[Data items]
•••

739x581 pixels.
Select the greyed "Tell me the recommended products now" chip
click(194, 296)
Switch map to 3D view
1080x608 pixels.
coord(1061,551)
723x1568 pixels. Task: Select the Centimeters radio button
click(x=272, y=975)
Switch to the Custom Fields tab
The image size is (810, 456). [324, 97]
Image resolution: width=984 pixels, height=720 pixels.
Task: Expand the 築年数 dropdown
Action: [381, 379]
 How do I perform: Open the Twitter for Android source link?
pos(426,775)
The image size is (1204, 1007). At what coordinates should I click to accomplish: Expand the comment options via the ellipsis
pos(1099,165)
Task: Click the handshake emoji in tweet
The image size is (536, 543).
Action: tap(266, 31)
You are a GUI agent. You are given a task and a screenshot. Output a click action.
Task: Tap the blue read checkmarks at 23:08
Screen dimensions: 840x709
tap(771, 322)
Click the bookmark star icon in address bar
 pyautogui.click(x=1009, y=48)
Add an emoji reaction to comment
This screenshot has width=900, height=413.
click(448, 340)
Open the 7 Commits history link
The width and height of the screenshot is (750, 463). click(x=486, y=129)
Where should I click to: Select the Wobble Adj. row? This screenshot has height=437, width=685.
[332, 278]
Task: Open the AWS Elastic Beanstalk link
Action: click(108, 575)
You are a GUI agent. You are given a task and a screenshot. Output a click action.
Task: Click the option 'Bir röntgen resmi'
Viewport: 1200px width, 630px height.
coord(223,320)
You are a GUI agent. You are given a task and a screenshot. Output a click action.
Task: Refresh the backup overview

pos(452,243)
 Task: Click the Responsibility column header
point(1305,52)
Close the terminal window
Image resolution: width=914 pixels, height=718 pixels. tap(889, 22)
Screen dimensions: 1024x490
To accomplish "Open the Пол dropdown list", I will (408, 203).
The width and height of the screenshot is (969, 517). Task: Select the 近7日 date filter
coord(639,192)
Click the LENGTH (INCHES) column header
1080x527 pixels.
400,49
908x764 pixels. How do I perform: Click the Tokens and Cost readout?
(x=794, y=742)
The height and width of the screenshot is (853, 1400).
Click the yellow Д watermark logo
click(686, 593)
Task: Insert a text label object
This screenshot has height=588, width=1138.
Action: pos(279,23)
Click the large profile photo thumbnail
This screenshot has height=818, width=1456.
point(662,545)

•••

**Assigned task:**
Exact copies of the lines from the one containing "The width and height of the screenshot is (969, 517)." through the final line of the records are all the answer should hold.

**Result:**
The width and height of the screenshot is (969, 517). Task: Select the 近7日 date filter
coord(639,192)
Click the LENGTH (INCHES) column header
1080x527 pixels.
400,49
908x764 pixels. How do I perform: Click the Tokens and Cost readout?
(x=794, y=742)
The height and width of the screenshot is (853, 1400).
Click the yellow Д watermark logo
click(686, 593)
Task: Insert a text label object
This screenshot has height=588, width=1138.
Action: pos(279,23)
Click the large profile photo thumbnail
This screenshot has height=818, width=1456.
point(662,545)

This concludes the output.